NEW ORLEANS (AP) — Louisiana's flamboyant former Gov. Edwin Edwards says he's done his time, paid $2 million in fines and forfeitures and done everything required for his supervised release, and wants the supervision to end now.
Federal prosecutors support the five-sentence request to erase the second half of Edwards' three-year supervised release for his 2000 conviction in a riverboat casino licensing scandal.
He spent eight years in federal prison and six months in home detention, reporting regularly to a halfway house, before beginning the supervised release in July 2011.
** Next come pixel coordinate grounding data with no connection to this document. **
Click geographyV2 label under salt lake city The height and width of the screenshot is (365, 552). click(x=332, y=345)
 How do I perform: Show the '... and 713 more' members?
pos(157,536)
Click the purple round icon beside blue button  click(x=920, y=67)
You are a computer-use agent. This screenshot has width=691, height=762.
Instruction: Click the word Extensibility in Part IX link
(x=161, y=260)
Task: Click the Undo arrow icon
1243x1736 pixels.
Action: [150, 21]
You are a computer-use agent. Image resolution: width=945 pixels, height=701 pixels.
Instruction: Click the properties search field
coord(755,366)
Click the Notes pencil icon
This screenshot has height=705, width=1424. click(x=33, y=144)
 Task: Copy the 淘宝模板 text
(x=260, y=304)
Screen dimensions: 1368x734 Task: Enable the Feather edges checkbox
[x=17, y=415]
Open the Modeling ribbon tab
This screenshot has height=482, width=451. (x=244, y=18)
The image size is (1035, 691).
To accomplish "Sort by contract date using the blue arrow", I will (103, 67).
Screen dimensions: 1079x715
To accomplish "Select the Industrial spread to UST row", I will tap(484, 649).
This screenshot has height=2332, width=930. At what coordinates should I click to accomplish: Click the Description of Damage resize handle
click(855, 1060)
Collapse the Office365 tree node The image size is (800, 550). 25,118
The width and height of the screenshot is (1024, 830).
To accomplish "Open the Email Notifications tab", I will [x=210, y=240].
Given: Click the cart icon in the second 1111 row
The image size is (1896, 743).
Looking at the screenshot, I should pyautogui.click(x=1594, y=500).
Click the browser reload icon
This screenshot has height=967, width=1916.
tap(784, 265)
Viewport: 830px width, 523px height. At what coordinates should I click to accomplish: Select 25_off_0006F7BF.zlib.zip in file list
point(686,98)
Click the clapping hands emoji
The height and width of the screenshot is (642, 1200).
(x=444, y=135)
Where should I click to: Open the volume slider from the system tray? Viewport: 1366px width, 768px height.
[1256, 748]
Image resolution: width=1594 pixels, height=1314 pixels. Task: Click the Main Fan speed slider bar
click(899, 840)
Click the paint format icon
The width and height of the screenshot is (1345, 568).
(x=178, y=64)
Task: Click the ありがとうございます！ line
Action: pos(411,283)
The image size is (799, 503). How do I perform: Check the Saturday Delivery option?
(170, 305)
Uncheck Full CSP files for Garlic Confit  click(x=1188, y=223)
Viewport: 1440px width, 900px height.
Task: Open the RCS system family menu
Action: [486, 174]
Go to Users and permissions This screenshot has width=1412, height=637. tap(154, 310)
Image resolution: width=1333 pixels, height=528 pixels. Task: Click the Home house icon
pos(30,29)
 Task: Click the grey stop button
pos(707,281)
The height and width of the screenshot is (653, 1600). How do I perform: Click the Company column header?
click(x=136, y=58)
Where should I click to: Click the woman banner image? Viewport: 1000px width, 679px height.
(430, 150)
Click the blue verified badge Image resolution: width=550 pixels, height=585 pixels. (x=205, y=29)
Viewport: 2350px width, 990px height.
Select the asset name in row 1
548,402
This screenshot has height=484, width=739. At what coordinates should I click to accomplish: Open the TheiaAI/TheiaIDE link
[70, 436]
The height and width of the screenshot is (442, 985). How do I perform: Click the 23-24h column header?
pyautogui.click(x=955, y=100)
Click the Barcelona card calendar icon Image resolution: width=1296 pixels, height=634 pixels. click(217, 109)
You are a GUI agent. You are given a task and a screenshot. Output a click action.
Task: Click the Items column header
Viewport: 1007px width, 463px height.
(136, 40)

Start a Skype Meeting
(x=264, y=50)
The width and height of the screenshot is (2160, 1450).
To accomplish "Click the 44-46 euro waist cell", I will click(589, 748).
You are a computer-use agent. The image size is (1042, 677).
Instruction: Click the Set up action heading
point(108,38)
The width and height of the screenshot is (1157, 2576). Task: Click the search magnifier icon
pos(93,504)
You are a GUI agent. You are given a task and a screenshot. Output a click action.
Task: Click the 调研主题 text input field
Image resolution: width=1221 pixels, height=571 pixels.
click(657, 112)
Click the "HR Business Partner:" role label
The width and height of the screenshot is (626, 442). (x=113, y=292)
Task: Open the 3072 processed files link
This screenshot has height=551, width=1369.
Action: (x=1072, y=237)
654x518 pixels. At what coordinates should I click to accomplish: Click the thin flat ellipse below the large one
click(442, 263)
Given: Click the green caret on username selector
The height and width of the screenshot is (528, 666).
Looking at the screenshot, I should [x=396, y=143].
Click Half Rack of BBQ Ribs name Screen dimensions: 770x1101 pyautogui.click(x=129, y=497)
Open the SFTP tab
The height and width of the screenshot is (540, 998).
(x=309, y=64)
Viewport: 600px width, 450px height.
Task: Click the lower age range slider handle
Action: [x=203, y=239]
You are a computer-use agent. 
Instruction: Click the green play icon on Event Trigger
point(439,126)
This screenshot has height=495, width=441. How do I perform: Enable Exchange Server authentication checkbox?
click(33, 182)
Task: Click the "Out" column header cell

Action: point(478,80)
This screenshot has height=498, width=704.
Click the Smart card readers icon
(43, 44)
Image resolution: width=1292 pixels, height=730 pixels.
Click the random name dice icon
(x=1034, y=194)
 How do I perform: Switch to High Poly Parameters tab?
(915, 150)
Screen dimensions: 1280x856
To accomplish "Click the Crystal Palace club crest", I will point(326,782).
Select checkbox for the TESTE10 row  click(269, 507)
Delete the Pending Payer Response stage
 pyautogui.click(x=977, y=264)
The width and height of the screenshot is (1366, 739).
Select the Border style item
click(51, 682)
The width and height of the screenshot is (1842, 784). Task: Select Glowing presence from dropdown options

Edwards "promptly" paid $250,000 in fines and $1.8 million in restitution, and his history indicates that he is "absolutely no risk to public safety," said a memorandum of support which Edwards proposed when he filed his request Jan. 10.
The federal response filed Friday was more restrained. That document, signed by Fred P. Harper Jr., first assistant U.S. attorney in New Orleans, said Edwards has served more than 18 months and the government believes that ending supervised release early is in the best interest of justice.
Edwards and his third wife, Trina Scott Edwards, 34, are scheduled to begin a reality television series next month.
Although his 2000 felony conviction in a scheme to rig riverboat casino licenses cost Edwards his law license, he filed the motion himself in federal district court in Baton Rouge.
Edwards "has been a law-abiding citizen since discovery of his offenses in 1997. He is now 86 years old," Edwards wrote in his proposed response.
Although Edwards says he's 86, records show his date of birth as Aug. 7, 1927.
He also quoted the assistant director of the federal probation office as saying that removing low-risk offenders from the caseload lets officers concentrate on those posing a higher risk.
Although New Orleans prosecutors handled the case, they transferred it in late 1997 to a special federal grand jury in Baton Rouge. It indicted Edwards and six co-defendants. A state senator and a member of the state gambling board were acquitted. The others, including Edwards' son, were convicted and ordered to forfeit a total of more than $2.5 million.
Edwards' motion and the federal response were first reported by The Advocate.
MAY 24 Blogger Robert Mann posts this entry about the Baton Rouge Chamber's recent report on Louisiana's higher education system. It's critical to economic development, and yet our system is facing a "funding crisis" with no way to resolve it, the report says. The Chamber says control of tuition and fees must be returned to the higher ed governing boards.
MAY 24 Here's a NBC33 story about Tyrann Mathieu. He has signed with the Arizona Cardinals, inking a $3 million, four-year deal. He gets a signing bonus of $265K, but gets another, larger bonus if he doesn't get cut from the team for doing drugs. The deal reportedly includes mandatory tests and meetings for the player.
MAY 24 Jarvis DeBerry posts here about the redonkulus rhetoric that would have us believe NOLA is a safe city with a murder problem. Maybe the city's crime stats don't compare with its murder stats because you can't manipulate a murder, he says: a dead body's a dead body. It just doesn't make sense, he says, and his readers agree: a poll asks if they believe the city is safe, and more than 90 percent say no.
MAY 24 Jindal administration officials announced Thursday that the privatization of public health care is going to cost a lot more than they budgeted for, the Advocate reports here. "I'm so surprised," said no one. Anywhere. The cost they're projecting now is more than $1 billion - a lot more than the $626 million budgeted for it. And, it's more than it cost the state to operate those hospitals. So why are we doing this again?
MAY 24 Blogger CB Forgotston ridicules the recent PR campaign by the state GOP in the wake of a legislative auditor's request to both major parties. The GOP (apparently unaware that the Dems got the same request) started yammering about being targeted because it had "killed" a tax increase. CB finds that laughable, but it's also pretty funny that the GOP was comparing this episode to the IRS scandal (Because the President has so much to do with our state auditor. Right?).
MAY 24 Politico details some recent fund-raising efforts by Sen. David Vitter, which have raised the question of his future political plans. This time, it is a $5,000 per head "bayou weekend" that includes "Cajun cooking" and an all-caps "alligator hunt," the story reports. Funds raised go to a super PAC that can spend money to support Vitter in federal or state races, the story points out.
MAY 24 The pink building on Royal in the quarter was sold at a sheriff's sale Thursday, this Picayune story reports. An injunction that would have halted the sale wasn't enforced because the family failed to post a $150,000 bond, the story reports. So the owner of the mortgages on the building bought it, for nearly $7 million. Now the feuding family will have to negotiate with that company to get a lease on the building that has housed their business for close to 60 years.
MAY 23 This post in Louisiana Voice tells us about a bill by a Winnsboro lege that would require all public high school students to take at least one Course Choice online class in order to graduate. (What?) Blogger Tom Aswell says it's a monument to "waste and corruption," especially in light of the problems he's exposed with the program in recent weeks. Idaho had a similar program, but voters removed it by a 2-1 margin, Aswell says.